Just my 2 cents here.

-almost a doctor-

we routinely do lysis like this:
trypsinize cells, centrifuge, wash with PBS, centrufuge, resuspend in lysis buffer (10 min on ice).
it works good, especially if you want to use less lysis buffer

with your buffer I think you are lacking sodiud deoxycholate (0,5%), SDS wouldn't make any harm (0,1 %)
and as almost a doctor said more NaCl

good luck!


@biothorax. Surely the trypsin and centrifugation would affect sensitive cell signalling pathways? I am planning on looking at ERK later on which is produced in response to stress (such as centrifugation etc) and also as my main protein of interest is the cell surface protein E-selectin, trypsin will almost certainly affect its distribution and epitopes.

@almost a doctor. Ok I will try with more NaCl in my next try, and you do make a point about the volume. I usually culture cells in 6 well plates with around 2ml of media, so maybe I should try and go up to around 500ul of lysis buffer or maybe 1ml in order to completely cover them. But won't increasing this volume decrease the concentration of protein I get later on, affecting my ability to see them on a western blot?

any other responses welcome too!


Yes, increasing the lysis buffer volume will definitely decrease the concentration of your protein. Ideally you want to use the minimum possible, is always easier to dilute if you need to than trying to concentrate your protein.

How many cells / well are you growing? Is there any way you could grow them in smaller wells. Some commercial buffers recommend specific volumes depending on plate surface, or cell number, so you might be able to play with that (for example here:

You should also consider what's the maximum volume you can load on your SDS-PAGE system, and how much total protein you want to load, so that you can have a better idea of how diluted can you allow your protein to be.

Hope this helps. Good luck!

-almost a doctor-

@ philman. you are right, trysinizing in your case is not the best idea.. good luck!

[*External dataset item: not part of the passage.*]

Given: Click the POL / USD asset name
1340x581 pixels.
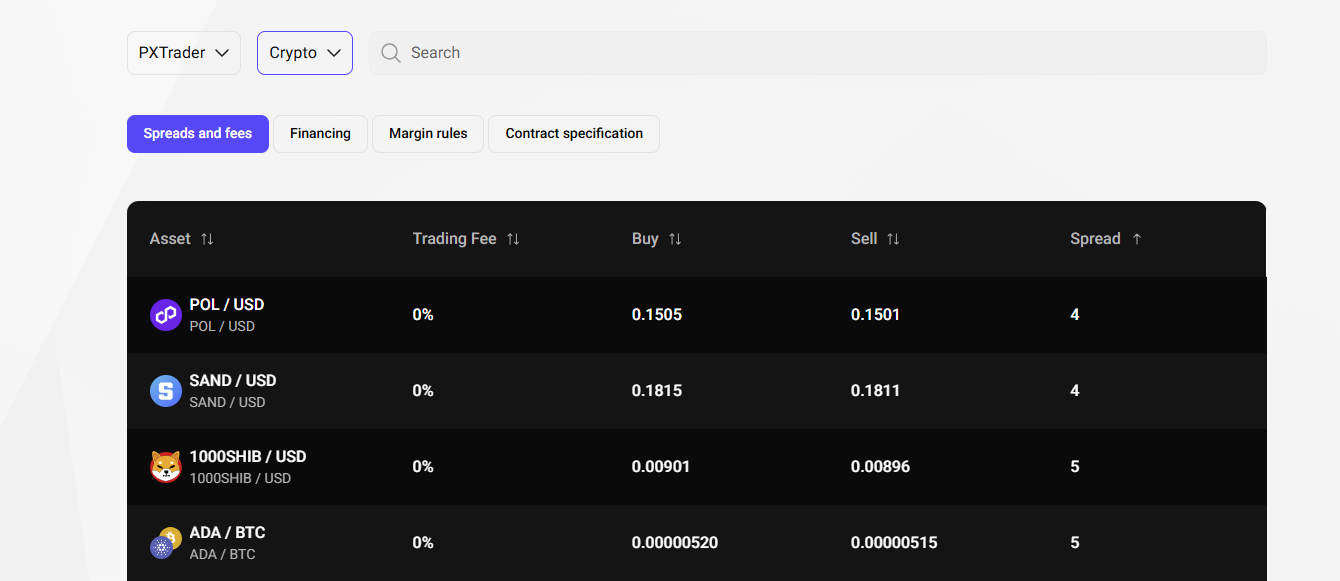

triton is a mild detergent and will help extract cytoplasmic proteins by permeabilizing cells. if cells are overgrown, it might be difficult to detach them by simply adding triton buffer.
if you really want the whole cell, use sds in lysis buffer.


I havent counted the cellsto be honest, I just usually grow till they are confluent then use them, I will grow up a load more cells this week then and just try and lyse them under various conditions to see what happens. I could also try counting them too and see what they reccomend for that.


and thanks scolix (posted about 3 seconds before I pressed enter onthe last post) I will try making a buffer with sds too then, or try and time my cells better.